Surgeons at UC San Diego just handed the scalpel to two humanoid robots, who went on to complete live surgical procedures for the first time in histo…https://t.co/bPVDg0orbV pic.twitter.com/UslGzNE898
— New Atlas (@nwtls) July 10, 2026
There is a second, quieter fight here: space and control. Established manufacturers of large robotic systems have benefited for years from owning the room, the console, and the workflow. Humanoid robots that fit into ordinary layouts threaten that dominance by promising the same skill with far less footprint.
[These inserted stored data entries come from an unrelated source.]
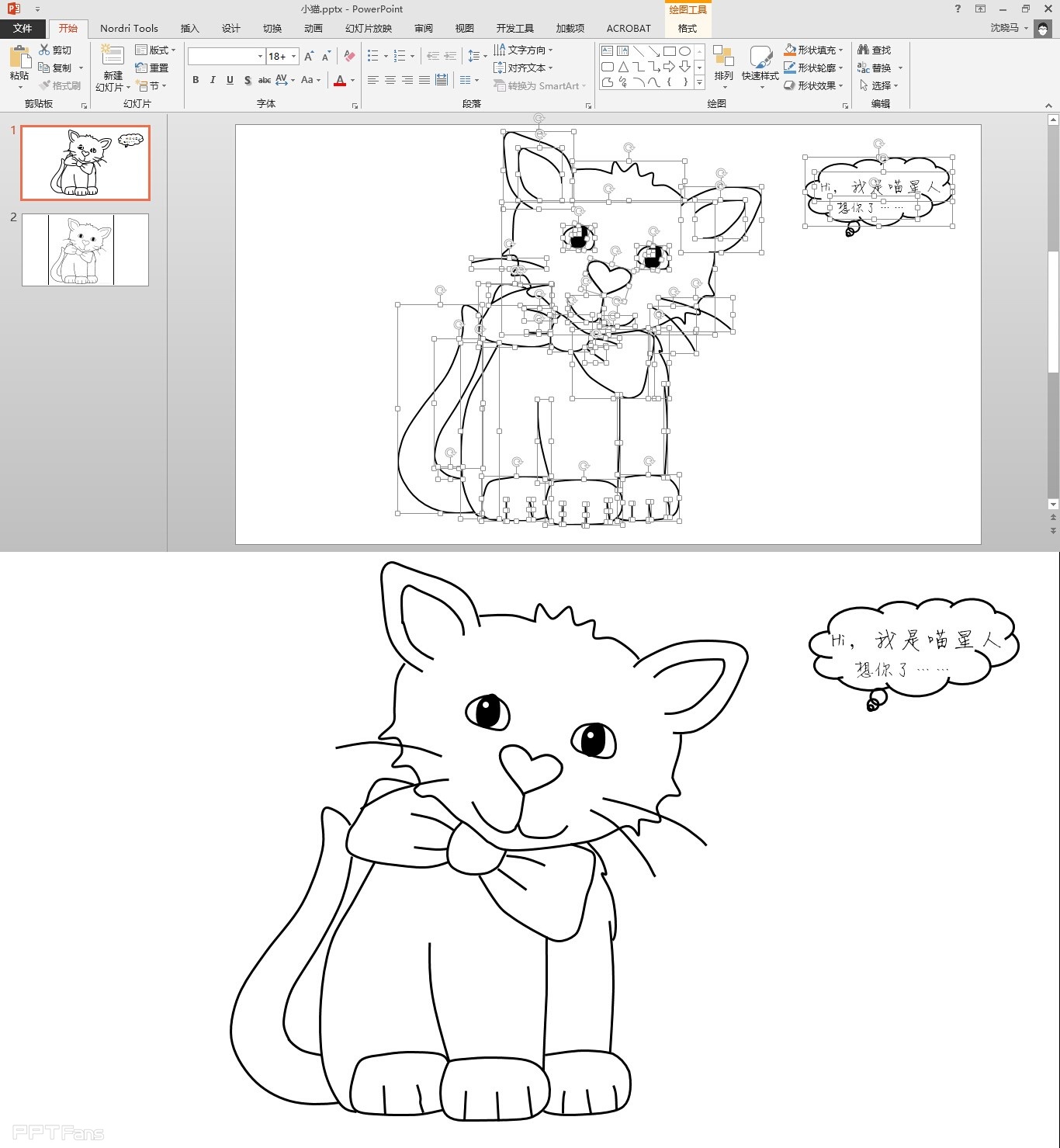Toggle underline formatting

click(230, 80)
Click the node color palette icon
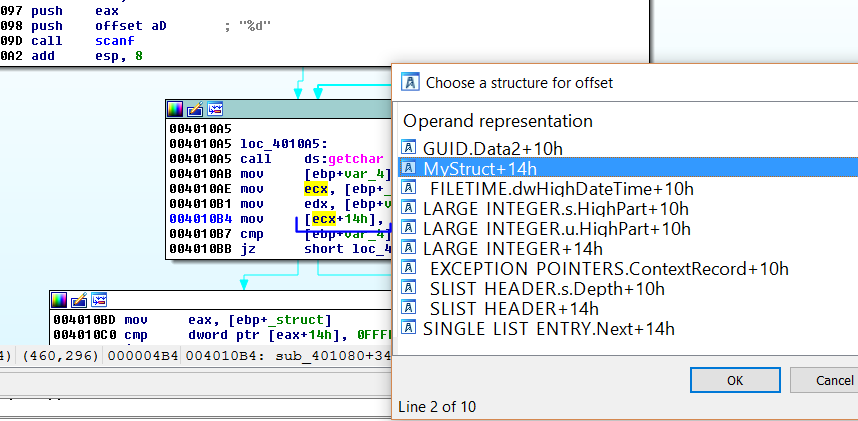 pyautogui.click(x=175, y=109)
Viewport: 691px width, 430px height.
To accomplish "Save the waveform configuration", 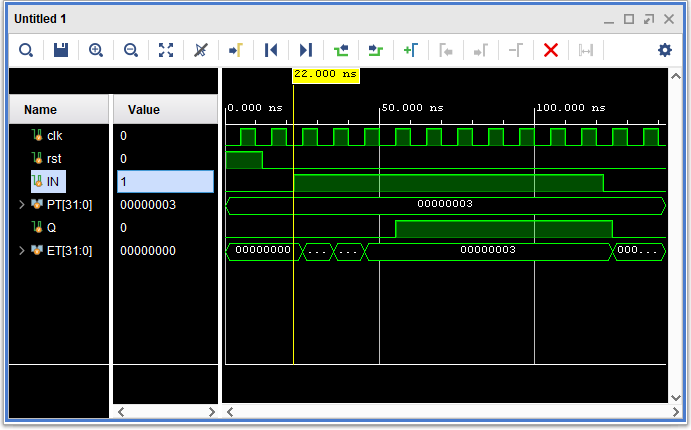I will (x=61, y=50).
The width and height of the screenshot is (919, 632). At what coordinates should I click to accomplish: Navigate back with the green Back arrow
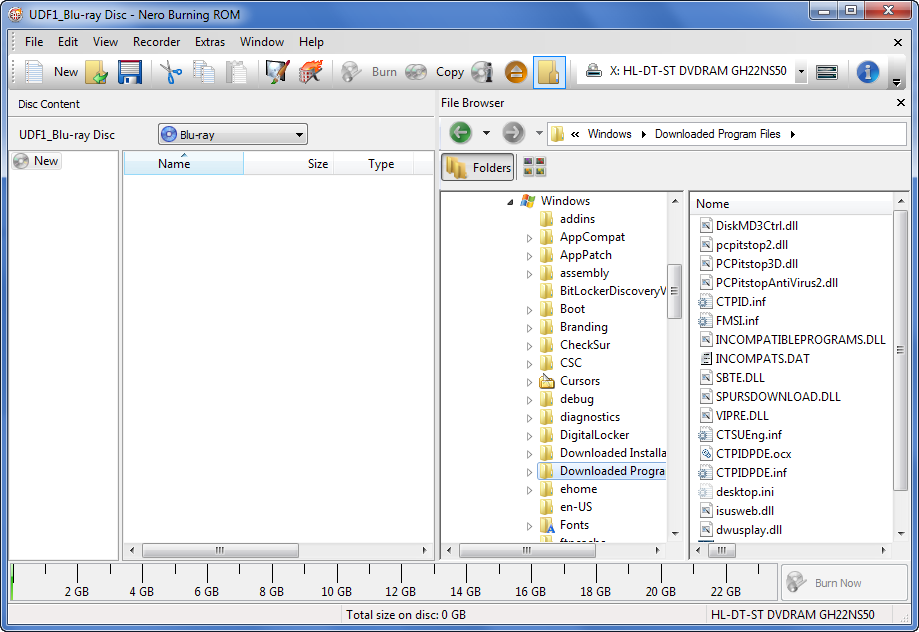(x=458, y=132)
From a common sense conservative angle, anything that lowers the infrastructure burden and widens access, while keeping safety guardrails strong, deserves serious attention rather than knee-jerk resistance.
Hype, names, and the trust problem
Media and social posts have been quick to call these cases “world first” and “historic,” sometimes exaggerating how close we are to human trials and mixing up the robot’s name as “Surge,” “Surgie,” or “Sergei”. That kind of branding chaos and hype can erode public trust fast. When you are talking about machines inside a body, people want sober numbers, not slogans. So far, no serious counter-evidence has challenged the core facts of the trial: two live pig surgeries, teleoperated humanoids, and successful completion.
The real test will come next. To move from pigs to people, this system will face Food and Drug Administration review, larger animal studies, and likely direct comparison against da Vinci and manual surgery on metrics like error rate, tissue damage, and cost. For now, this moment stands as a small but clear line in the sand: humanoid robots are no longer just doing backflips on YouTube. They are standing in real operating rooms, following a surgeon’s hands, and cutting living tissue — under tight rules, with eyes wide open.